Osteochondrodysplasia (OCD) is a growth and developmental abnormality of the bone and cartilage, that results in a lack of normal bone growth and subsequent bone deformities. In some breeds like the great Pyrenees, Alaskan malamutes, Labrador retrievers, it is a disease definitively departing from the breed standard, while in other breeds such as dachshund, Welsh corgi, Basset hound, Pekingese, and bulldog, it is a condition, a desirable genetic characteristic of the breed standard and therefore selected for. Osteochondrodysplasia is an autosomal dominant genetic disorder, meaning that it can be passed along by either gender and only one parent need carry the gene for an offspring to be affected. The clinical appearance of leg and/or skull deformities makes for easy diagnosis. To avoid the disease, refrain from breeding affected dogs. Dogs with severe angular limb deformities may require surgical correction.
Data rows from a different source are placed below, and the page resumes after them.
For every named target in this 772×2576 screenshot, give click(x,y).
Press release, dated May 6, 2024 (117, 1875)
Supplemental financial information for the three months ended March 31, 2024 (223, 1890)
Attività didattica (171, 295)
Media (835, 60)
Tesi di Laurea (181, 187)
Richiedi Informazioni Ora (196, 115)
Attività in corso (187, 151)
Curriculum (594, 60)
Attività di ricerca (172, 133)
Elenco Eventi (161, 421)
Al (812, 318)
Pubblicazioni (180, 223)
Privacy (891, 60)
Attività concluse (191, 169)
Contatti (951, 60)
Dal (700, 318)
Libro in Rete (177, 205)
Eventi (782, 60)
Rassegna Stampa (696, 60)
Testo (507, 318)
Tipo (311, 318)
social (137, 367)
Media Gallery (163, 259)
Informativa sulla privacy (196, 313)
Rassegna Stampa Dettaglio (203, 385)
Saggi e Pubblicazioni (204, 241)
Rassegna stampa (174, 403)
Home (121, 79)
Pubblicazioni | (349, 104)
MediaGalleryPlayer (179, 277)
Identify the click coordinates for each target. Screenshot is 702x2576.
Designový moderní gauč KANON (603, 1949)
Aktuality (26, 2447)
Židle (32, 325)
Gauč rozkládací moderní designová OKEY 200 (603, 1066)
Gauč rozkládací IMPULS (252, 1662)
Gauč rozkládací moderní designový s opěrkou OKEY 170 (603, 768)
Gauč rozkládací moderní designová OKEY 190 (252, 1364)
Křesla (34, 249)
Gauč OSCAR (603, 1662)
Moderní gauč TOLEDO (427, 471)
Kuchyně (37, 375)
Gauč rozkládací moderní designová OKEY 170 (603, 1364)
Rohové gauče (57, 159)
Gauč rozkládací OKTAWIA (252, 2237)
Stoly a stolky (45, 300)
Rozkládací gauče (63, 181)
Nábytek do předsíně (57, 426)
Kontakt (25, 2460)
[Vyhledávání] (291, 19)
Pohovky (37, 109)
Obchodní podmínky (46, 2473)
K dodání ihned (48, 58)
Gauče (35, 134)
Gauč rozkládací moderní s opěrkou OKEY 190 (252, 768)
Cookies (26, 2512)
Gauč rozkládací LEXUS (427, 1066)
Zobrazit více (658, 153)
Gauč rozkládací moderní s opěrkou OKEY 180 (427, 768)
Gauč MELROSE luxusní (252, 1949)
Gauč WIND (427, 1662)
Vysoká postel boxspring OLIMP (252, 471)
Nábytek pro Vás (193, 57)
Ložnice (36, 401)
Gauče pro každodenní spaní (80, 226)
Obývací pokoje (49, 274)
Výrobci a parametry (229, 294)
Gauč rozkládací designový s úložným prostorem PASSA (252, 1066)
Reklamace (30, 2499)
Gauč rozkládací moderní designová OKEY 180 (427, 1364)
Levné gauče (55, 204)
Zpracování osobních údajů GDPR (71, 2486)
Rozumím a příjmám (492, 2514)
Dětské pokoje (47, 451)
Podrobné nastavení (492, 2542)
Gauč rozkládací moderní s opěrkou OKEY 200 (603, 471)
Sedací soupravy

Other orthopaedic diseases/conditions or trauma with animal welfare impact will be included if time permits.
1. Collins LM, Asher L, Summers J, et al. Getting priorities straight, risk assessment and decision-making in the improvement of inherited disorders in pedigree dogs. Vet J. 182;2009:402–411.
2. Smith GK, Karbe GT, Agnello KA, McDonald-Lynch MB. Pathogenesis, diagnosis, and control of canine hip dysplasia. In: Tobias KM, Johnston SE. Veterinary Surgery: Small Animal. Volume 1, Chapter 59. St. Louis, MO: Elsevier/Saunders; 2012: 824–848.
3. Smith GK, Leighton EA. Can the hip-extended radiographic score genetically eliminate hip osteoarthritis? Keynote Presentation. In: Proceedings from the 8th International Working Dog Conference. San Antonio, TX, 2013: 2.
4. Beuling R, Mues CH, Tellhelm B, et al. Prevalence and inheritance of canine elbow disease in German Rottweilers. J Anim Breed Genet. 2000;117:375–383.